Reliable, high-scale TensorFlow inference pipelines at Twitter

Shajan Dasan (Twitter), Briac Marcatté (Twitter)

1:40pm–2:20pm Wednesday, October 30, 2019

Location: Grand Ballroom C/D

Production pipelines

Average rating:

(2.00, 1 rating)

Who is this presentation for?

ML engineers

Level

Intermediate

Description

Twitter heavily relies on Scala and JVM and contains a lot of expertise knowledge. For instance, Twitter built Finagle for low-latency client and server RPCs, Heron for real-time data processing, and Scalding for offline use cases (Hadoop and Spark). In comparison, the ML world is focused on the Python and C++ stack.

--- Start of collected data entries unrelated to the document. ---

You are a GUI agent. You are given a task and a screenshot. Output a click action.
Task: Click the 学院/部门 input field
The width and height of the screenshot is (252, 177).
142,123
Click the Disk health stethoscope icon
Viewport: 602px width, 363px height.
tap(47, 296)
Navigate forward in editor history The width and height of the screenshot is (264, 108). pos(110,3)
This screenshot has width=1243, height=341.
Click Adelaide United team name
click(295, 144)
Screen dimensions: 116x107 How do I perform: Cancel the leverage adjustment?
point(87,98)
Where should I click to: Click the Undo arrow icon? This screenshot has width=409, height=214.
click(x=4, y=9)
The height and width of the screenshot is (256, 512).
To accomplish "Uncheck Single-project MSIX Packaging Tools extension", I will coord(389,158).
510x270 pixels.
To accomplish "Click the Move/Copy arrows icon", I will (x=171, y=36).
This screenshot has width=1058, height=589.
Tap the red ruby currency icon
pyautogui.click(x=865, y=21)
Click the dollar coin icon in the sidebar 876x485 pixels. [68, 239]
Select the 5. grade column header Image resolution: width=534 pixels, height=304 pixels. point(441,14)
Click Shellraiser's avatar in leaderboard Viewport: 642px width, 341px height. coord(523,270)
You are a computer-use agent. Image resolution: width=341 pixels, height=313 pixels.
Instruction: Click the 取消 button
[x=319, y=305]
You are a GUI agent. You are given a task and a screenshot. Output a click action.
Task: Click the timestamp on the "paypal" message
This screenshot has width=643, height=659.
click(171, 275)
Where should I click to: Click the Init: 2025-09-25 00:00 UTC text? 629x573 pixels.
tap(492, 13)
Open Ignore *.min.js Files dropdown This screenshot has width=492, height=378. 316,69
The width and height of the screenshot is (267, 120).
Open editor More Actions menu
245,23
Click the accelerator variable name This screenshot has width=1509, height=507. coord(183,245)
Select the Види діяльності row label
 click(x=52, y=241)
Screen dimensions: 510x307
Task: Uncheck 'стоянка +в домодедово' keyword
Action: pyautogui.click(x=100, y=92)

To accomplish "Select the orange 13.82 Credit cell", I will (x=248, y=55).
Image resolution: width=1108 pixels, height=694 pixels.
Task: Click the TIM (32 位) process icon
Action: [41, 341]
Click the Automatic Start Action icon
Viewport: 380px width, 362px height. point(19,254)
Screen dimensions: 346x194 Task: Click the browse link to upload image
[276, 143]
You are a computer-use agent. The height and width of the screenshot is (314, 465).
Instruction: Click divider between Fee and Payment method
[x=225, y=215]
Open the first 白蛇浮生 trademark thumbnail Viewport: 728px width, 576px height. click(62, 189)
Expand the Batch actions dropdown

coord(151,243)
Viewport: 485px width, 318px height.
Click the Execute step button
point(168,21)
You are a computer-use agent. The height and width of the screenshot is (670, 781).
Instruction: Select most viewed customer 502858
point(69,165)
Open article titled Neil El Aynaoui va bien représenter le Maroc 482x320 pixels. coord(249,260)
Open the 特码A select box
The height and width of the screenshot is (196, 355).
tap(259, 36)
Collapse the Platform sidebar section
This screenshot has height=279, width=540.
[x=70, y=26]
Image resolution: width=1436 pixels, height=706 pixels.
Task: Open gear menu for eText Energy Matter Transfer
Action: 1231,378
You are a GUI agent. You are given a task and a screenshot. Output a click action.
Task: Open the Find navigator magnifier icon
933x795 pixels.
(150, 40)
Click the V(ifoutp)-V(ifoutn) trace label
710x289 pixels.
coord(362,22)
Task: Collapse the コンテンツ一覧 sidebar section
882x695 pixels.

To provide a reliable TensorFlow inference offering to the Twitter customer teams, the company has had to overcome a few problems along the way. Shajan Dasan and Briac Marcatté lead a deep dive into specific performance issues Twitter has dealt with and show you how the company handled them and built the right toolkit set to mitigate potential future issues. Twitter has a particular emphasis on observability, catching performance issues early through automatic performance regression analysis on key metrics (CPU usage, memory usage, latency, and throughput). Shajan and Briac also share why you should care about what you optimize for (throughput versus latency, for instance) and why you should think early about your SLAs before working on a new model. All of these aspects helped Twitter successfully serve 50+ different models in production, serving 1M+ requests per second. You’ll leave with a better understanding of the choices Twitter made along the way to create a reliable JVM-based inference pipeline.

Prerequisite knowledge

A basic understanding of TensorFlow production pipelines

What you'll learn

Understand the choices Twitter made to create a reliable JVM-based inference pipeline

Shajan Dasan

Twitter

Shajan Dasan is a staff machine learning engineer at Twitter, where he works on the company’s prediction service, enabling different services to perform high-scale inference. Previously, he built distributed systems for information retrieval (web crawler and indexer for Bing), data storage (video, photo, and large-object store at Twitter), and video transcoding (video backend at Twitter) and worked on the first version of C# language, where he implemented the type safety verifier.